Source data:
=== Begin Enclosure ===
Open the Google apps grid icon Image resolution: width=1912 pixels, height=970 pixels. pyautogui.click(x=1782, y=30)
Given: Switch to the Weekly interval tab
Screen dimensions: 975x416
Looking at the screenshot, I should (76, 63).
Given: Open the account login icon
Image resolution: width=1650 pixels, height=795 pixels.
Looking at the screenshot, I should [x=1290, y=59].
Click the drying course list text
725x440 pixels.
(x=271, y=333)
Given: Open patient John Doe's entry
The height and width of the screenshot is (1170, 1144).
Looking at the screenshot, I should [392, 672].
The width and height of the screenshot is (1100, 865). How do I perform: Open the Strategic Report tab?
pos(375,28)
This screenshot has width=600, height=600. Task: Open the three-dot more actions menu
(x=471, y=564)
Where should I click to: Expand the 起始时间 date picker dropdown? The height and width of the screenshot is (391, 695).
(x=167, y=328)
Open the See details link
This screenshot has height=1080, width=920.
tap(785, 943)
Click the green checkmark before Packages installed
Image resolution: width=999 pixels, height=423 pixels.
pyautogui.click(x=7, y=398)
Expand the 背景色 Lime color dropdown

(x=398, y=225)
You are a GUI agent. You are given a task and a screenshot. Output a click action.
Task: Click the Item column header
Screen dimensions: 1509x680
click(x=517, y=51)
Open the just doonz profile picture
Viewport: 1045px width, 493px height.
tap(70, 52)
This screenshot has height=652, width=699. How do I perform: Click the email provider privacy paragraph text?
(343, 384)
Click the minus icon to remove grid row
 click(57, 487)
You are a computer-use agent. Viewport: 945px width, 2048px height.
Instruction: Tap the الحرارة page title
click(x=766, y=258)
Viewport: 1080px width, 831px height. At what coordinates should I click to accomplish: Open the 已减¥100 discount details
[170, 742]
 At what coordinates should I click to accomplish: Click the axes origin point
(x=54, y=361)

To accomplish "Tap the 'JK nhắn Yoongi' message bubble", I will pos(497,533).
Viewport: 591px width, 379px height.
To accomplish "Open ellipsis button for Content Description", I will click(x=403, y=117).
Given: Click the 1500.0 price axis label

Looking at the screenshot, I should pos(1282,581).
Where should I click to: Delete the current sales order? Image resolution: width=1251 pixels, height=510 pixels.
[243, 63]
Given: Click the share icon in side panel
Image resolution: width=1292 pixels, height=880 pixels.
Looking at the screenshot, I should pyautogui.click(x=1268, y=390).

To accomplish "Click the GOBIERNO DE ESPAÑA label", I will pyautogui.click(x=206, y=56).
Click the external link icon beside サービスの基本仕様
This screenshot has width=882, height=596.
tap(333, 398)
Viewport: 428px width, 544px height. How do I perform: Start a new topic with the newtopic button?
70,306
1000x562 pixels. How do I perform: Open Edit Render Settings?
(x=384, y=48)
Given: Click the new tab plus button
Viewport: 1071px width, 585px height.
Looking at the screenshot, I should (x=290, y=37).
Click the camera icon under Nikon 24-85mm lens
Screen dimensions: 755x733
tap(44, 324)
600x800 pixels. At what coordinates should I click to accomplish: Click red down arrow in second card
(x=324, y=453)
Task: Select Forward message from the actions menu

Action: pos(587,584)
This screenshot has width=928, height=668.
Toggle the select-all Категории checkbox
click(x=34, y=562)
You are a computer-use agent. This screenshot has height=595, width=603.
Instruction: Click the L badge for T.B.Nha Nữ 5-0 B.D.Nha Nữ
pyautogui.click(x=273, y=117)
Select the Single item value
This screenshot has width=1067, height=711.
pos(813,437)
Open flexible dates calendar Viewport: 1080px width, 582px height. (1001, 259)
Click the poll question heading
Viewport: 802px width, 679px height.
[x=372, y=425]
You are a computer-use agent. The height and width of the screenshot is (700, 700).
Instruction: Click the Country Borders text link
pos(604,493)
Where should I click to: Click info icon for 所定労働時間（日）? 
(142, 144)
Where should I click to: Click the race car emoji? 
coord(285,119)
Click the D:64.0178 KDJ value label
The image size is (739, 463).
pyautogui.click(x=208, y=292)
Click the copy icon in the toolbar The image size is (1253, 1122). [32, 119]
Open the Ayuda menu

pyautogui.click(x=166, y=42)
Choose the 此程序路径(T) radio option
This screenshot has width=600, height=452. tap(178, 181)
=== End Enclosure ===
### [WORK TO COMPLETE]
Which lines above include the word "value"? Return each one.

### [OUTPUT FOR THIS TASK]
Select the Single item value
Click the D:64.0178 KDJ value label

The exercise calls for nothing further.